Legendary Foreign Correspondent Richard Pyle Laid to Rest at Arlington Cemetery

Photo: Paul Stevens

Friends and family members of legendary war correspondent and Army veteran Richard Pyle gathered at the Arlington National Cemetery on Aug. 20 to celebrate his life and a career with The Associated Press that spanned nearly five decades. Pyle died on Sept. 28 last year at the age of 83 after battle with respiratory disease.

At the service his wife, actress and writer Brenda Smiley, who is also an OPC member, received a folded American flag, and placed her husband’s ashes in a memorial wall. Seven soldiers fired three volleys of rifle shots.

Later that night, friends and colleagues continued to celebrate Pyle’s legacy at their home. The AP quoted Brenda as saying she was moved by the group’s tributes.

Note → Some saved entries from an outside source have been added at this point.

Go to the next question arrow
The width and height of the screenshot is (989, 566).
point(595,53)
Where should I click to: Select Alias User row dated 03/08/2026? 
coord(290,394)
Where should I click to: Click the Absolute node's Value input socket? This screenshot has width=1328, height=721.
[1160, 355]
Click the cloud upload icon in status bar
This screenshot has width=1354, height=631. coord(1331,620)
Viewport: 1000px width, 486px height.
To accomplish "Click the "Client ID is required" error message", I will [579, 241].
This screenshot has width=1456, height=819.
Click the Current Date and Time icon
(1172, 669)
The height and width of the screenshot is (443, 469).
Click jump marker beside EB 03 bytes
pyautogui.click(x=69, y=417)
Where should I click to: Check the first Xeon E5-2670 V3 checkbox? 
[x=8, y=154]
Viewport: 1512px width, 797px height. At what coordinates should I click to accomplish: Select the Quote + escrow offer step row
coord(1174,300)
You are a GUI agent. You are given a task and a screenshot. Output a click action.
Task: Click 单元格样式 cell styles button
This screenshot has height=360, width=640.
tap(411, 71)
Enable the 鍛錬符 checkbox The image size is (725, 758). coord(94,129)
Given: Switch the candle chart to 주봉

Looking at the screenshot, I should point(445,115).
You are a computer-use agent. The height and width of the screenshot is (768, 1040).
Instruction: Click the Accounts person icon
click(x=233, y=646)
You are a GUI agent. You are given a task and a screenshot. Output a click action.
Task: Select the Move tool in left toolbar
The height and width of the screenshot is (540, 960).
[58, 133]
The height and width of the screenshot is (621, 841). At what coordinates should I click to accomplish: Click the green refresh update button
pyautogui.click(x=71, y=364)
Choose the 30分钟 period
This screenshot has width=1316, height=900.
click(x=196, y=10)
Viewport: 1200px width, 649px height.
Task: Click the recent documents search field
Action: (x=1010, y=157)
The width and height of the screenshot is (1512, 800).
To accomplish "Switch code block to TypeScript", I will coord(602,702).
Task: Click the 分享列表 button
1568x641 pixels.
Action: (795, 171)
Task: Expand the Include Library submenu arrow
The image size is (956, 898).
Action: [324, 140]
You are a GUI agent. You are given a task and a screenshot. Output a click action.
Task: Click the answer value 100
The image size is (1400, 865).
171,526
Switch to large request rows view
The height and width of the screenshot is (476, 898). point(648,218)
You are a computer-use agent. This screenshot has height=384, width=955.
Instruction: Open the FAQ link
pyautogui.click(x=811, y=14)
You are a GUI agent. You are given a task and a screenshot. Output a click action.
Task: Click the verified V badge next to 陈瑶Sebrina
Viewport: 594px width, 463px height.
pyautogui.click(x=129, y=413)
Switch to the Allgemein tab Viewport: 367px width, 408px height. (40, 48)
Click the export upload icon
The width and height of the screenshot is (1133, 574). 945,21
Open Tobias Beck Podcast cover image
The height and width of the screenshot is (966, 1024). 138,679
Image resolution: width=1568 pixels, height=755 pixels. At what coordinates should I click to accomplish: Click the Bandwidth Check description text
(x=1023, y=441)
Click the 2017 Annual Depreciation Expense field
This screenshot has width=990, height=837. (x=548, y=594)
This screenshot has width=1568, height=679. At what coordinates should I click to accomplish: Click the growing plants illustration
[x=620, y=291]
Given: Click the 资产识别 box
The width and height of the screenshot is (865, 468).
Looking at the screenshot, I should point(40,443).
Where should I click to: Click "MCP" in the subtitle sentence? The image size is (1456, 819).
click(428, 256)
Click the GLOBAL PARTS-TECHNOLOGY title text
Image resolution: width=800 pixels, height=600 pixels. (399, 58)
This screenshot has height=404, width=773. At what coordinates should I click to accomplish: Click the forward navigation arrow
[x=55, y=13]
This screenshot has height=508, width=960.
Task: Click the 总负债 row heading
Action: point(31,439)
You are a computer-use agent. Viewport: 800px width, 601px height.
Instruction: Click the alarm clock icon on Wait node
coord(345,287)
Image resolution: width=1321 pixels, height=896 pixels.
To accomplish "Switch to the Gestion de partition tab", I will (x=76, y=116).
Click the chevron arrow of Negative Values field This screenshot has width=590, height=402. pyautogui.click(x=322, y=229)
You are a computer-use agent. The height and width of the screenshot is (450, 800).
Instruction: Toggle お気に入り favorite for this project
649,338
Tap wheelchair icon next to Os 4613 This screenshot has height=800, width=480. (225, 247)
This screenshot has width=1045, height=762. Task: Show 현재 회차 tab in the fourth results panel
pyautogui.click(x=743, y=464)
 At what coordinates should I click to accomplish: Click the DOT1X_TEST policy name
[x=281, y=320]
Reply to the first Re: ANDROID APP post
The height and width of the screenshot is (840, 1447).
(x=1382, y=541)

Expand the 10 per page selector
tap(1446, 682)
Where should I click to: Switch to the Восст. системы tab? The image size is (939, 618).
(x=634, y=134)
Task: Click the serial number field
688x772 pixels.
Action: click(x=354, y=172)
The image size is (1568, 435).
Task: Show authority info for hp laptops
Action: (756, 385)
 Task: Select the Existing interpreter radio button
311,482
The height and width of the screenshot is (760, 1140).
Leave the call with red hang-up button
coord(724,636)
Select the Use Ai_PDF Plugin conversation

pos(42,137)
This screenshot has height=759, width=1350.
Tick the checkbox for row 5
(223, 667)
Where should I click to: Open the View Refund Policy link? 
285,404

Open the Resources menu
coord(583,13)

“When I walked into the family room, all I could think was how thrilled Richard would have been. This was a party not to be missed! And in an alternate universe, he would still be there deep in conversation.”

Pyle served two years in the U.S. Army before graduating from Wayne State University in Detroit. He joined the AP’s Detroit bureau in 1960.

His career spanned 49 years, including top stories such as the presidency of John F. Kennedy, the Vietnam War, the resignation of President Richard M. Nixon, revolution in the Philippines and the 2001 attack on the World Trade Center’s twin towers.

He covered Vietnam from 1968 to 1973, serving as Saigon bureau chief for the last few years of his tenure there. In the 1980s, he served as AP’s Asia news editor based in Tokyo.

He was the author of the 1991 book Schwarzkopf, on the 1991 Gulf War commander H. Norman Schwarzkopf, and co-author of Breaking News: How the Associated Press Has Covered War, Peace, and Everything Else,” a history of the AP published in 2007. He retired in 2009.